# Let's see everyones set up for this year!



## bowtech hunter18 (Jun 14, 2010)

just trying to waist time till bow season. just like to see peoples set ups.
`08 82nd airborne. 
whisker bisquit
extreme sight
octane stabilizer
winners choice string and cables
vibracheck string stop
easton epic arrows
tekan broadheads


----------



## switchback xt (Jun 14, 2010)

*2010 setup*

2006 switchback xt
28" draw
70lb
john's custom string red and silver with silver servings. these strings are awesome, never seen such tight servings.
tru glo range rover sight
nap 360 arrow rest
g5 peep, string loop
easton 340 st axis nano arrows
mathews t-5 quiver.
100 GRAIN MUZZY
ALL I NEED KNOW IS OCTOBER TO GET HERE.


----------



## Squirrel hunter22 (Jun 15, 2010)

i gotta get my strings put on.


----------



## lungbuster123 (Jun 15, 2010)

I sold all mine for predator hunting lol...


----------



## CaptainCraig (Jun 15, 2010)

I will try to get one more year out of my old Jennings Carbon Extreme. I've had it for 20+ years and just cant seem to give it up. It's heavy, loud, and ugly but it can flat kill deer.


----------



## killNgrill (Jun 15, 2010)

lungbuster123 said:


> I sold all mine for predator hunting lol...



wow, you must really like predator hunting... you had a bow-sickness there for a while!


----------



## scout8140 (Jun 15, 2010)

**Written task 1:** According to the forum thread, how long has CaptainCraig had the Jennings Carbon Extreme?

A few records

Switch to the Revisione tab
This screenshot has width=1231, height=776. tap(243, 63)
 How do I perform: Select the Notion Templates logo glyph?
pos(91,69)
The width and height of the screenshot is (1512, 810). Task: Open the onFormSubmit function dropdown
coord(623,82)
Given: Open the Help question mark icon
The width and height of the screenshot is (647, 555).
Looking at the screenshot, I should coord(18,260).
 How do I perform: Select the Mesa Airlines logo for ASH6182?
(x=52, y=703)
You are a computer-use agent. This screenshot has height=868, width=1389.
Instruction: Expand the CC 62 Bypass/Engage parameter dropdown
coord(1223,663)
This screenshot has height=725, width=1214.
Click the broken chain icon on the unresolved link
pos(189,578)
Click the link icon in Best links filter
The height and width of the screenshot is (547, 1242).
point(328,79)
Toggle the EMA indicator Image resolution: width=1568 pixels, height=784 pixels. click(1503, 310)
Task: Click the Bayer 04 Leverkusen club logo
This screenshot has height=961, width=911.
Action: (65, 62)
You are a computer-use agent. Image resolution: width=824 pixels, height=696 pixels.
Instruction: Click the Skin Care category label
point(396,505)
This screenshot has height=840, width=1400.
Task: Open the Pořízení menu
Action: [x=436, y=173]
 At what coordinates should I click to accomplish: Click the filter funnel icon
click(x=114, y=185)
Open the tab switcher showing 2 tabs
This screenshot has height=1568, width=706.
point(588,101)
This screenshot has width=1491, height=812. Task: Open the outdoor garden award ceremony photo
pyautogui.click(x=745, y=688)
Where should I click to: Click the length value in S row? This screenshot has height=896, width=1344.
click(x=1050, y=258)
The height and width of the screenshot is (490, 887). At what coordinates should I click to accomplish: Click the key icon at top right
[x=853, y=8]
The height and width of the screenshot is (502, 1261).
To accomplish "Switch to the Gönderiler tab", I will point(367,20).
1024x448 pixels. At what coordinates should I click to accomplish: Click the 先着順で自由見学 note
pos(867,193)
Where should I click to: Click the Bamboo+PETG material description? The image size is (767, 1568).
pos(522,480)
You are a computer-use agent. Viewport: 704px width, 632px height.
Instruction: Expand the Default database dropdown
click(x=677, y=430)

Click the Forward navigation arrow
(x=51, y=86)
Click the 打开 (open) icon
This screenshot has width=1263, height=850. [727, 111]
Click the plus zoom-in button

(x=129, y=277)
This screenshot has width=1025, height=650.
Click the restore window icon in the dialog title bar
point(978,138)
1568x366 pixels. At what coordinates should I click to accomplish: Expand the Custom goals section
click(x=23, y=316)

**Written task 2:** In the records, starting at the beginning and ending at the line containing "coord(623,82)", swap "dropdown" for "menu" and write out only those lines with nothing else changed.

**Worked answer 1:** For 20+ years.

**Worked answer 2:**
Switch to the Revisione tab
This screenshot has width=1231, height=776. tap(243, 63)
 How do I perform: Select the Notion Templates logo glyph?
pos(91,69)
The width and height of the screenshot is (1512, 810). Task: Open the onFormSubmit function menu
coord(623,82)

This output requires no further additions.